| WORKING DATA |
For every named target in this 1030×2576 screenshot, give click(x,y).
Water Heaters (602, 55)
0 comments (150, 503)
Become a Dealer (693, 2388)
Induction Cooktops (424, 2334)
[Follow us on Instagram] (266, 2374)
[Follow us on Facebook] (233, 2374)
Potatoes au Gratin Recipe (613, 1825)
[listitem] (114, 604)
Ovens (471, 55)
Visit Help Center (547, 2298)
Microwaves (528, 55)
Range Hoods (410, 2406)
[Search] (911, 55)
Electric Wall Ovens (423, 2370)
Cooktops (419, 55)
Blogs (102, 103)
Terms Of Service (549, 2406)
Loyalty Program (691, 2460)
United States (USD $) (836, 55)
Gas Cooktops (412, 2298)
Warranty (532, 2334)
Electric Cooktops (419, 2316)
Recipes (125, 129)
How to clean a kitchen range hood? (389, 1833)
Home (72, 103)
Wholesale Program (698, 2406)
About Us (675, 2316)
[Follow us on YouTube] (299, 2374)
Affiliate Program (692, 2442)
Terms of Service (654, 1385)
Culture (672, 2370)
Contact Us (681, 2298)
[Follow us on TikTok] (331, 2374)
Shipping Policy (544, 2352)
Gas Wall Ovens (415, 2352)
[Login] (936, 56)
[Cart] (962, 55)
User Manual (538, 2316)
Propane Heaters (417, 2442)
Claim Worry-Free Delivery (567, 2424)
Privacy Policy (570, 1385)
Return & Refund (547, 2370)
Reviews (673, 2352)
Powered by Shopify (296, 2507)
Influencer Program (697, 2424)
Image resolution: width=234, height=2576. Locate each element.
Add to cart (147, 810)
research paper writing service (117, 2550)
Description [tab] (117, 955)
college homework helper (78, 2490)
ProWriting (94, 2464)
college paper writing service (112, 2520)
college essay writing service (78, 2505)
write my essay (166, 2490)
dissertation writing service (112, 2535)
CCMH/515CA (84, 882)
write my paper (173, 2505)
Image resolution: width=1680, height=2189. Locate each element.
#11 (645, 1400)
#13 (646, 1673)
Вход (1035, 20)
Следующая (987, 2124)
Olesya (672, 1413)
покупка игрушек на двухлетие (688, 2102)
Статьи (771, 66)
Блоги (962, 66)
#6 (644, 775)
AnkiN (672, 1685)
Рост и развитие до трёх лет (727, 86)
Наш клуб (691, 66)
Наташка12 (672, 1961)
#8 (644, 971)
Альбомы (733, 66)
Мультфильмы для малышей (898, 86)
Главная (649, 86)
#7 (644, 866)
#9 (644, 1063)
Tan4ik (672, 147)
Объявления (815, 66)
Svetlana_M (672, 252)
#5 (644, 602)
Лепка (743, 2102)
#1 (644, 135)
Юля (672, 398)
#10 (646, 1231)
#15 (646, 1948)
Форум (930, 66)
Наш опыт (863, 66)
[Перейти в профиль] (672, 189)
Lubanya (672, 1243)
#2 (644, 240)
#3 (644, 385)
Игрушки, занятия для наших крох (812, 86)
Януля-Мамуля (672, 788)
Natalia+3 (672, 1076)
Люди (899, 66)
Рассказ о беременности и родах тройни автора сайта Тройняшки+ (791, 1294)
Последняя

| TASK DESCRIPTION |
Copy all lines from the data that hold the word "element".

| RESPONSE AREA |
Image resolution: width=234, height=2576. Locate each element.
Image resolution: width=1680, height=2189. Locate each element.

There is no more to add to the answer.